/STA250Duncan

Assignments for STA250 course by Duncan Temple Lang

OtherNOASSERTION

STA250Duncan

================================ ==== HW Due 1/16 Description ===

Assignments for STA250 course by Duncan Temple Lang. In this part of assignment 1, I have found the mean, median and standard deviation of the ArrDelay values from 1987 to 2007. The following methods have been implemented.

code1. Extract ArrDelay field using R for each year and subsequently updating certain statistics. code2. Extract ArrDelay field using Shell for each year and subsequently updating certain statistics.

As an updation method, a modified version of Welford's formula have been applied. This can be found in the "formula.pdf" file. The R codes "code1" and "code2" implement method 1 and 2 respectively.

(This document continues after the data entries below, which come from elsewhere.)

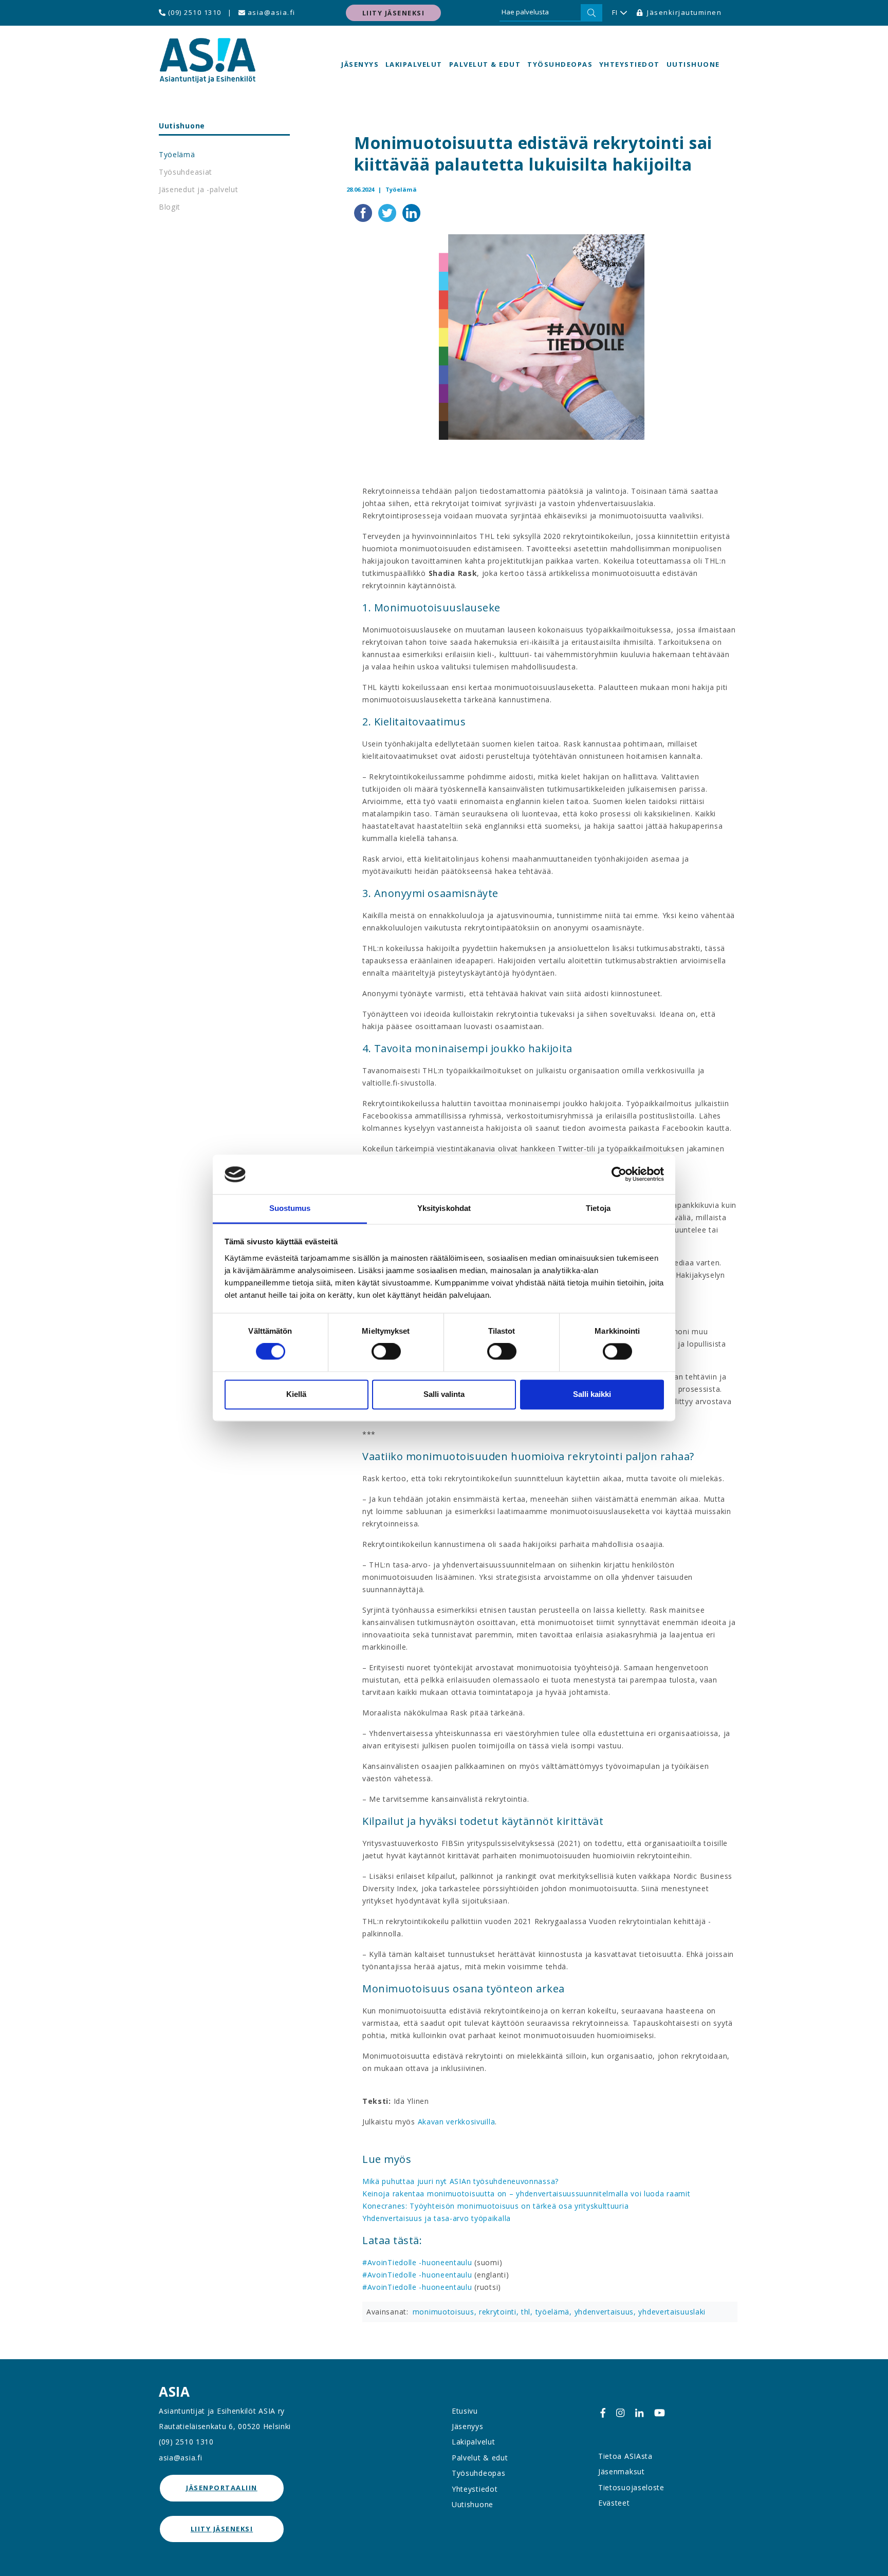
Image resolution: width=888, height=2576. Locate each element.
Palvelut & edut (485, 64)
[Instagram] (620, 2413)
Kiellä (296, 1394)
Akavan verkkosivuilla (455, 2121)
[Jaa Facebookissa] (364, 211)
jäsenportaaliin (221, 2487)
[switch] (386, 1351)
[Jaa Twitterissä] (388, 211)
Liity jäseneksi (393, 12)
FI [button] (615, 12)
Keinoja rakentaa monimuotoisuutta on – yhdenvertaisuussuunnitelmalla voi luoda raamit (526, 2193)
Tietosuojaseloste (631, 2487)
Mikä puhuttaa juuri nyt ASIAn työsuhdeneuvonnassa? (460, 2181)
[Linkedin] (639, 2413)
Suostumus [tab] (290, 1208)
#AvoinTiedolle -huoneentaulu (417, 2262)
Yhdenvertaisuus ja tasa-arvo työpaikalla (436, 2218)
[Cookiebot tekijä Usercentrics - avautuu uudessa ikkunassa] (619, 1174)
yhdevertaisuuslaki (672, 2312)
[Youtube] (659, 2413)
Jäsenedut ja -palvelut (198, 189)
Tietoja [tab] (598, 1208)
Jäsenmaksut (621, 2471)
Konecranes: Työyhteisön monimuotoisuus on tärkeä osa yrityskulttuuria (495, 2206)
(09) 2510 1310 (193, 12)
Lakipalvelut (413, 64)
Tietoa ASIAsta (625, 2456)
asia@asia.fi (270, 12)
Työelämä (177, 154)
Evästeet (614, 2503)
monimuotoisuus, (446, 2312)
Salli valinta (444, 1394)
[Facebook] (602, 2413)
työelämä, (555, 2312)
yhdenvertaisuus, (607, 2312)
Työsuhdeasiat (185, 172)
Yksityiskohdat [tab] (444, 1208)
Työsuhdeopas (560, 64)
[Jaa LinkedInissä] (411, 211)
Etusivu (465, 2411)
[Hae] (591, 13)
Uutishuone (693, 64)
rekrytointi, (500, 2312)
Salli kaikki (592, 1394)
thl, (528, 2312)
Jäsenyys (360, 64)
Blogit (169, 207)
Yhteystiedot (629, 64)
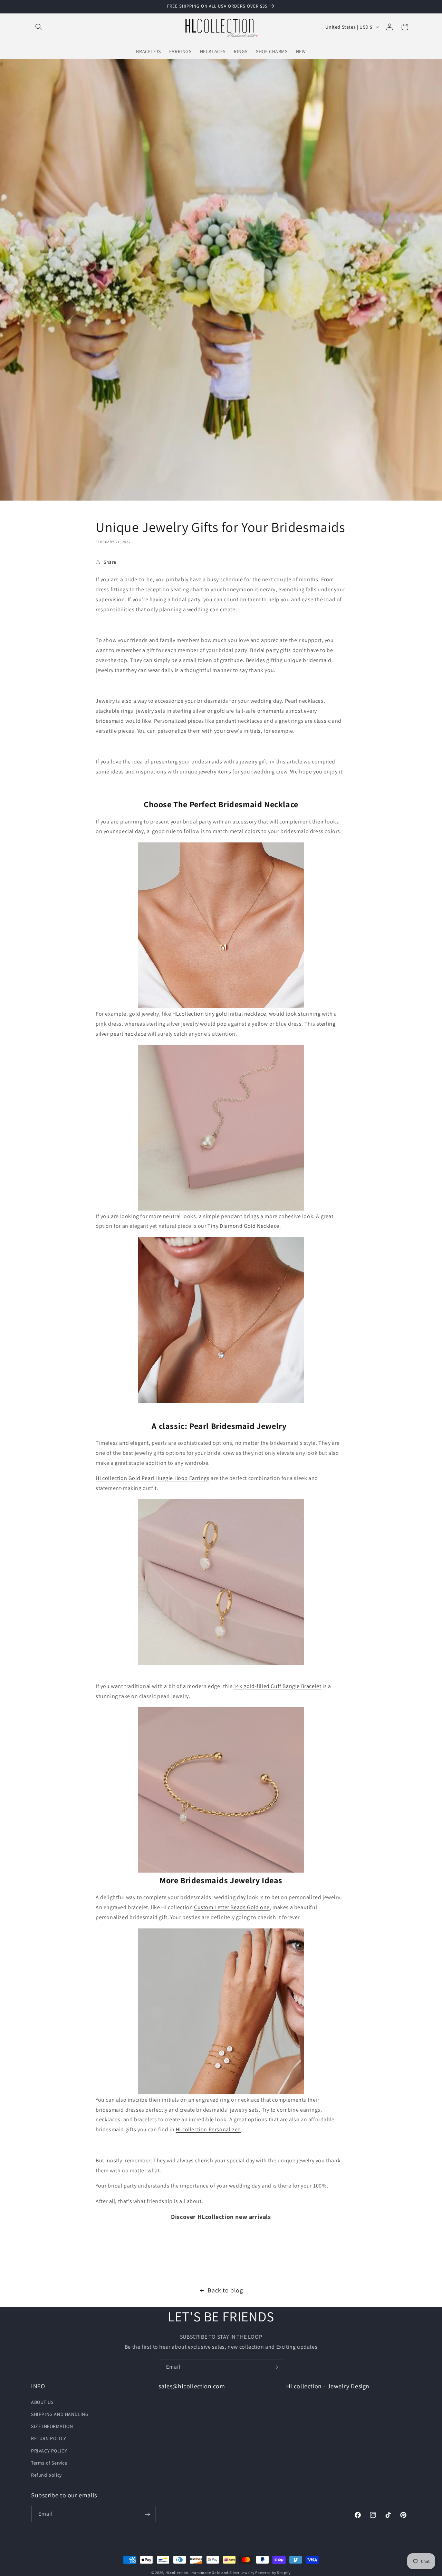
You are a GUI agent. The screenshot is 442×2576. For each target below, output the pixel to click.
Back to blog (225, 2290)
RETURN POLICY (48, 2438)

In order to calculate median, a frequency table of ArrDelay values is formed and modified at each iteration.

"result1.RData" and "result2.RData" has all the results in the required format.

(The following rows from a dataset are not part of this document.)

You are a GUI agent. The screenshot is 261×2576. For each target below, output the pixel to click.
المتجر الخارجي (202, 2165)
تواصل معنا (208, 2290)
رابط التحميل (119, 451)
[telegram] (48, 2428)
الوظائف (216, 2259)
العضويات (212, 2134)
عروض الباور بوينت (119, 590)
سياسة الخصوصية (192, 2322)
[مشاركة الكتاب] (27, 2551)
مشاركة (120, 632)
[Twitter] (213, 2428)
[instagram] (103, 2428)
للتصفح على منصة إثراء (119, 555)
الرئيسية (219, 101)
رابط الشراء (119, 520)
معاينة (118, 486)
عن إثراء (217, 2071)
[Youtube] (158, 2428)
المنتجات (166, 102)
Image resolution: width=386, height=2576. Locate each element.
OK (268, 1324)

I also unzipped the .csv files prior to running the codes.

================================ ==== HW Due 1/23 Description ===

New codes for method 3,4,5 and 7 added. Their functions are described below.

code3. Use R to read blocks of data and update summary statistics. code4. Use R to read blocks but extract ArrDelay using shell. code5. Use shell commands to compute the frequency table and find summary stats using R. code7. Sampling using FastCSVSample package.

It should be mentioned that in order to run the codes, all the zipped .csv files from 1987 to 2007 must be unzipped and put in the same folder as the R workspace.